The second way in which the package protects the future of the forest industry is that it provides them with resource security for a period of 20 years. This is a key outcome made possible only by compromises on all sides of the debate. In return, the New South Wales government is guaranteeing the industry a minimum of 269,000 cubic metres of high quality, large sawlogs a year—140,000 from the lower north-east and 129,000 from the upper north-east. As well, timber volumes will not begin to reduce to these agreed levels until January 2000, and then in two stages. The motion we are debating also claims that the New South Wales government's actions have `forced the Commonwealth Government to withdraw funding of $40 million'. This is a ridiculous claim.

The federal minister, Mr Tuckey, has suspended, not withdrawn, structural adjustment funding to New South Wales as a negotiating tactic with the Carr government, and nothing else. This action exposes the contradiction of the minister's position in this sensitive and complex debate. He claims to be about protecting the timber industry, virtually to the exclusion of all other legitimate considerations, yet he capriciously suspends Commonwealth funding that goes to that very same industry. No wonder the Forest Products Association is starting to mutter `with friends like these' about Minister Tuckey and those opposite who support him.

All the ministerial press releases, dorothy dixers in question time and private members' motions in the world will not alter the fact that the Commonwealth has to negotiate a series of regional forest agreements with the New South Wales government. Negotiations with New South Wales were well under way in the lead-up to the federal election when Commonwealth officials were ordered to halt discussions with their New South Wales counterparts.

As shadow minister, I have been trying to make some sense of the federal minister's conduct. I readily confess to being completely baffled by his performance. He claims, when he first comes in, that his door is always open to everyone, but he tells Commonwealth officials not to talk to their New South Wales counterparts. He is given the title of Minister for Forestry and Conservation, but he acts as if conservation and heritage values are anathema to him and expresses total opposition to further world heritage listings.

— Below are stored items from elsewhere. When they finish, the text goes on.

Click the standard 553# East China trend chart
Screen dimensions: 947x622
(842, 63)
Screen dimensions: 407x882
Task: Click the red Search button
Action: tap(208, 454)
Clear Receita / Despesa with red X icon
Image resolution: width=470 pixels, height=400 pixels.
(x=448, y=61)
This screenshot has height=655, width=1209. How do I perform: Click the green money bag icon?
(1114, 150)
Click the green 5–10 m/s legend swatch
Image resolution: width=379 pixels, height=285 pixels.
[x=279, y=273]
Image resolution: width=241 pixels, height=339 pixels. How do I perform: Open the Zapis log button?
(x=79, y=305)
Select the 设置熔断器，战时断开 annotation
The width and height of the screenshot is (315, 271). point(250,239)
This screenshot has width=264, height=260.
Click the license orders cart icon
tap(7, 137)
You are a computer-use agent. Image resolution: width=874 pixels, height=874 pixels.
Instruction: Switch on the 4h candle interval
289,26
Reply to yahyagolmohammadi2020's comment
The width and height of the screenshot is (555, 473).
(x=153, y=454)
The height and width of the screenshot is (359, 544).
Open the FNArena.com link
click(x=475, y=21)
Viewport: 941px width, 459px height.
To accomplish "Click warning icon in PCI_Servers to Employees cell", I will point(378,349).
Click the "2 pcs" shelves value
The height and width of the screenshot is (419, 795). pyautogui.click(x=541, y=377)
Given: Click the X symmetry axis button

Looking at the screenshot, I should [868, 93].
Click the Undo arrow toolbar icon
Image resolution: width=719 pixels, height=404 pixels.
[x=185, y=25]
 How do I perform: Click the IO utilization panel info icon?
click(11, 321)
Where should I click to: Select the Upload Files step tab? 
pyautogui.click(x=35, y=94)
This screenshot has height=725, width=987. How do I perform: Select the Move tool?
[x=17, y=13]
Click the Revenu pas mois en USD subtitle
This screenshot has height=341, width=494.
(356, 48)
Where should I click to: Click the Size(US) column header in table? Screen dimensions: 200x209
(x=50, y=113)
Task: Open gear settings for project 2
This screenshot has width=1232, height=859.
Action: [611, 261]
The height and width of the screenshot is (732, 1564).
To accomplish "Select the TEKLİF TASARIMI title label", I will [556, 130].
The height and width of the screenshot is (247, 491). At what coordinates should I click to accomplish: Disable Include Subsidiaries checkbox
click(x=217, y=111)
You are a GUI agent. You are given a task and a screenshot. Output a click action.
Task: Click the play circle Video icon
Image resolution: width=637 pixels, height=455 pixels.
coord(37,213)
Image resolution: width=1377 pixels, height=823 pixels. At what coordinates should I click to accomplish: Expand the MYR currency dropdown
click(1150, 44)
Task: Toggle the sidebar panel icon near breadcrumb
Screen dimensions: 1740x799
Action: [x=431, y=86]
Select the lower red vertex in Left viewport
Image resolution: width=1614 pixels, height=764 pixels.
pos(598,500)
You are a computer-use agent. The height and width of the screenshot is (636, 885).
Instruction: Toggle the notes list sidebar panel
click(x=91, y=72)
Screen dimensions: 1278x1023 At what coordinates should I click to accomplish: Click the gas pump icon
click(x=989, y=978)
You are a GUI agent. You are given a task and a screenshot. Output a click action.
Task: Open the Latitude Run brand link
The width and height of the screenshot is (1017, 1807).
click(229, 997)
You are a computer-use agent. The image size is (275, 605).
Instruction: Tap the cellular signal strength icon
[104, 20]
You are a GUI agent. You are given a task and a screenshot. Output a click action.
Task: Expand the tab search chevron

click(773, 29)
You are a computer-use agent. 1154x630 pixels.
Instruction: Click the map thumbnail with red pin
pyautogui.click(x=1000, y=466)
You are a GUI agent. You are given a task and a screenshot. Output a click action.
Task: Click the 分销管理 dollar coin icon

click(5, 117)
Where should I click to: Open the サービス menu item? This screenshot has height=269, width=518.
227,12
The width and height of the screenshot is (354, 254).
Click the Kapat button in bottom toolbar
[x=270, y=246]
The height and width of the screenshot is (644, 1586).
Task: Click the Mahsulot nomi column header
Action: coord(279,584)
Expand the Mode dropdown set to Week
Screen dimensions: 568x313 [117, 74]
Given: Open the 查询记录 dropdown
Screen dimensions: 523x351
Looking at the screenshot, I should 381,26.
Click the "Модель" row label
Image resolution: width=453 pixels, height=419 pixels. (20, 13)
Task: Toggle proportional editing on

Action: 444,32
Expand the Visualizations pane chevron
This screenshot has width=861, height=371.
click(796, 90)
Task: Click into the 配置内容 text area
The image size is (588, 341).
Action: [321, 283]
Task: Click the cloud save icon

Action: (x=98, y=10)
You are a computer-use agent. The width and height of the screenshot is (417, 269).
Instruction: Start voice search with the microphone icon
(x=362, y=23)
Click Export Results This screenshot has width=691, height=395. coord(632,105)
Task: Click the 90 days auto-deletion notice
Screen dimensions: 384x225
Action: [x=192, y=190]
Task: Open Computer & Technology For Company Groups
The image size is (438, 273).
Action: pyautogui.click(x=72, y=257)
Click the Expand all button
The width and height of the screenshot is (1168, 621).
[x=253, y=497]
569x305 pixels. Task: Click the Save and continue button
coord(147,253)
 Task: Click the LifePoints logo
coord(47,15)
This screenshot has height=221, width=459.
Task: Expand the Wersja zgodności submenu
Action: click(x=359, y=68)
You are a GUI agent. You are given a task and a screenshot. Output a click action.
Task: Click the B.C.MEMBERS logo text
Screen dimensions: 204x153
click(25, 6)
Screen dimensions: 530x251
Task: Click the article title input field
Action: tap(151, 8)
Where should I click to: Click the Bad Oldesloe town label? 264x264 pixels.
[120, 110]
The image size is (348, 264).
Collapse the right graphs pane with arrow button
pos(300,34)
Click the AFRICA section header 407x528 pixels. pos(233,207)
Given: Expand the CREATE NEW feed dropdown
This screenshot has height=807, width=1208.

He pledges his commitment to the Commonwealth-state regional forest agreements process and then suggests he might develop a strange, unexplained backdoor agreement process. Through the media he calls on the New South Wales coalition to vote against the Carr government's forestry legislation, only to see them help secure the passage of the legislation through the state's upper house.

He professes to be acting within the framework of the national forest policy statement agreed with the states and the territories, and then tells the Sydney Morning Herald he supports a move towards a `whole-of-forest' approach to logging. Whilst this term is as imprecise as his other outbursts, it clearly implies that he wants to reduce the size of national parks in New South Wales and that he wants to allow logging to occur in national parks. Even the New South Wales coalition's spokesperson on forestry, National Party MP Don Page, has ruled out logging in national parks, so the minister is clearly out on a limb on this.

He has been out on a limb for quite a while. We have heard in here of the attempt to persuade the New South Wales opposition to get on its high horse about this legislation. The fact of life is that the New South Wales opposition has seen what most people in this country understand. That is, whilst we have a few National Party MPs and Liberals in here today criticising this initiative and criticising these agreements, the fact of life is that the broad middle-ground of Australia in this debate understands that, when the green movement is so critical of this process, when it is so unhappy with the outcome—and these people today are unhappy with the outcome—then quite frankly it is a sensible outcome.